Laminierung zum Schutz
Glanzlaminat erhöht den Glanz. Mattlaminat reduziert Reflexionen und ist geeignet für starkes Sonnenlicht im Freien. Die Laminierung schützt den QR-Code vor Kratzern.
Oberflächenveredelung
Heißfolienprägung und partielle UV-Lackierung sind gängige Verfahren. Für den Lesebereich des QR-Codes werden keine komplexen Veredelungen empfohlen, um die Scanfähigkeit nicht zu beeinträchtigen.
Größe und Scanabstand
Die Mindestgröße für QR-Codes beträgt 15mm×15mm oder mehr.
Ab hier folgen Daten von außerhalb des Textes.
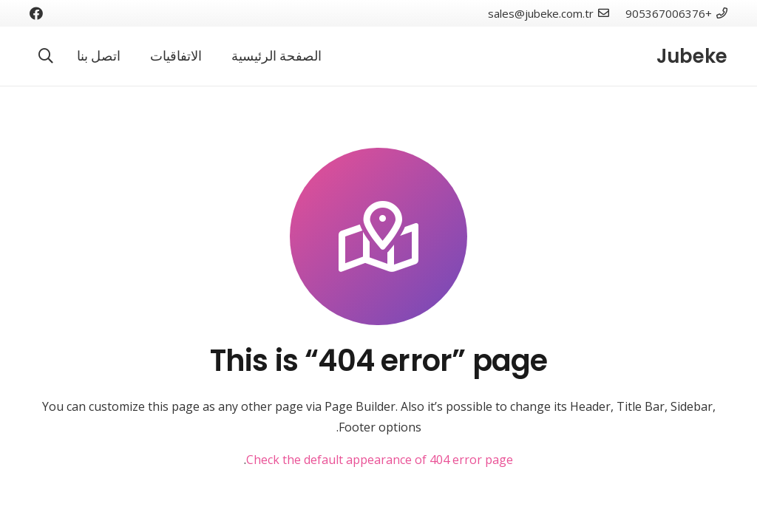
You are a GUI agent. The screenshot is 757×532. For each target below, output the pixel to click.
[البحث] (46, 56)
Bei einer Erhöhung des Scanabstands um 10cm sollte die Seitenlänge um 5mm erhöht werden. Für den Außenbereich werden 30mm oder mehr empfohlen. Die Auflösung sollte 300dpi oder mehr betragen.
Qualitätsprüfungspunkte
Vor dem Versand müssen drei Tests durchgeführt werden. Schärfeprüfung: Bestätigen, dass keine Module verklebt sind oder fehlen. Scantest: Mit verschiedenen Mobiltelefonen und Scan-Geräten überprüfen. Farbkontrastprüfung: Sicherstellen, dass die schwarzen Bereiche ausreichend dicht sind.
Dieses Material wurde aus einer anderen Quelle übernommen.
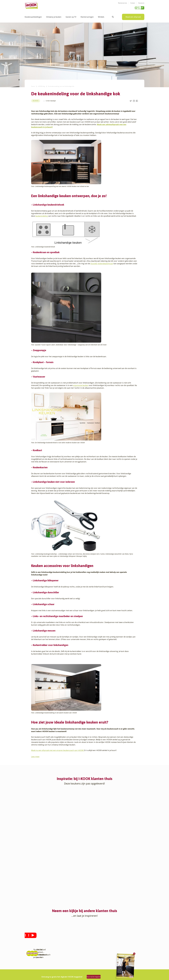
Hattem (48, 937)
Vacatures (141, 4)
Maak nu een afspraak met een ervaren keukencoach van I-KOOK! (57, 749)
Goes (47, 935)
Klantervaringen (87, 16)
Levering (89, 945)
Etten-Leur (29, 971)
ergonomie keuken (81, 385)
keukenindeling (41, 215)
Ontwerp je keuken (54, 16)
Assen (27, 950)
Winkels (101, 16)
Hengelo (49, 940)
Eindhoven (29, 968)
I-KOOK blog (41, 85)
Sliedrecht (49, 955)
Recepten (69, 940)
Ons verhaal (70, 935)
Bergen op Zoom (30, 955)
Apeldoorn (29, 948)
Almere (27, 937)
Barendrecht (29, 953)
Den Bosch (29, 961)
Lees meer (35, 756)
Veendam (49, 961)
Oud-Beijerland (51, 948)
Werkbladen (90, 953)
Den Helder (29, 966)
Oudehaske (50, 950)
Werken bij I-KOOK (72, 945)
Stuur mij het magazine (99, 976)
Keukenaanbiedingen (33, 16)
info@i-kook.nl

Lexiang Packaging unterstützt Digitaldruck und schnelle Bemusterung und erfüllt die Anforderungen an kundenspezifische QR-Code-Etiketten in kleinen Stückzahlen. Selbstklebende Etiketten von 10 mm bis 300 mm können produziert werden.
Häufige Fragen
Was ist die Mindestgröße eines QR-Code-Etiketts?
Empfohlen wird eine Mindestseitenlänge des QR-Codes von 15 mm × 15 mm oder mehr. Mit jeweils 10 cm zusätzlicher Scanentfernung sollte die Seitenlänge des QR-Codes um mindestens 5 mm vergrößert werden. Für Außenanwendungen werden 30 mm oder mehr empfohlen, in Kombination mit einer Druckauflösung von 300 dpi, um eine klare Lesbarkeit der Module sicherzustellen.
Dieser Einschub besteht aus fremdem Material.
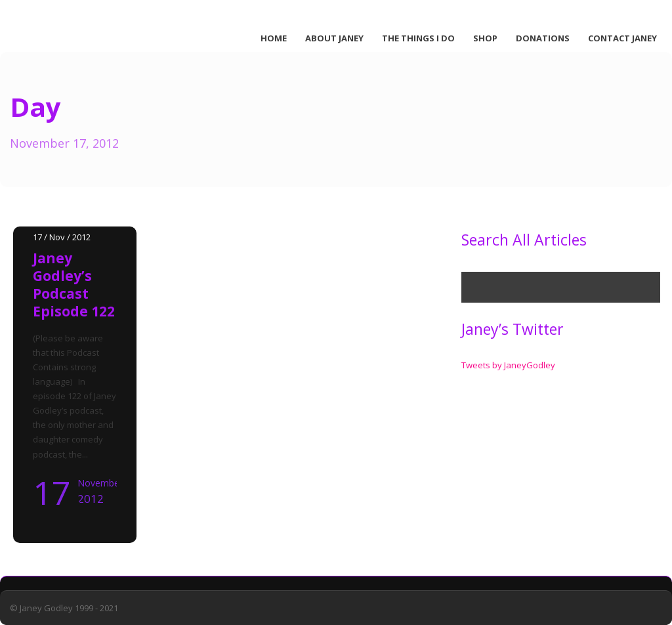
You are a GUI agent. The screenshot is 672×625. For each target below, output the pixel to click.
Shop (485, 38)
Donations (543, 38)
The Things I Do (418, 38)
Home (274, 38)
Was ist der Unterschied zwischen gestrichenem Papier und Synthetikpapier für QR-Code-Etiketten?
Gestrichenes Papier ist kostengünstig und eignet sich für Etiketten von Haushaltschemikalien sowie Lebensmittel-Verzieretiketten, ist jedoch nicht wasserfest. Synthetikpapier ist wasserfest und reißfest, eignet sich für Außenbereiche und Tiefkühlumgebungen und kostet etwa doppelt so viel wie gestrichenes Papier. Beide Materialien sind mit Digitaldruck und Stanzverarbeitung kompatibel.
Was ist besser für QR-Code-Etiketten: Digitaldruck oder Offsetdruck?
Digitaldruck unterstützt den Druck variabler Daten – jedes Etikett kann einen individuellen QR-Code tragen, ohne Druckplattenkosten, und eignet sich für Kleinserien und Individualisierung. Offsetdruck eignet sich für Großserien mit geringeren Kosten, unterstützt jedoch keine variablen Daten. Bei QR-Codes mit variablen Daten muss Digitaldruck gewählt werden.
Wie wählt man die Fehlerkorrekturstufe eines QR-Codes?
Stufe L (7 %) eignet sich für saubere Umgebungen. Stufe M (15 %) eignet sich für allgemeine Alltagsszenarien. Stufe Q (25 %) und Stufe H (30 %) eignen sich für Außenbereiche, Tiefkühlung oder Szenarien mit Kratzrisiko. Je höher die Fehlerkorrekturstufe, desto größer der QR-Code-Bereich, was eine größere Etikettenfläche erfordert.
Können farbige QR-Codes normal gescannt werden?
Die Scan-Erfolgsquote bei farbigen QR-Codes ist niedriger als bei schwarz-weißen Codes. Entscheidend ist der Farbkontrast – die Farbdifferenz zwischen dunklen Modulen und hellem Hintergrund muss groß genug sein. Schwarz auf Weiß ist die stabilste Lösung. Bei farbigen Designs empfiehlt es sich, Farben nur im Markenbereich zu verwenden und den Lesebereich des QR-Codes schwarz-weiß zu halten.
Beeinflusst die Laminierung den QR-Code-Scan?
Mattlaminat beeinflusst den Scan kaum. Glanzlaminat kann durch starke Reflexionen bei hellem Licht zu Scanfehlern führen. Für Außenetiketten wird Mattlaminat empfohlen. Die Laminierung schützt die bedruckte Oberfläche des QR-Codes vor Kratzern und Verschmutzungen und ist für den Langzeiteinsatz überwiegend vorteilhaft.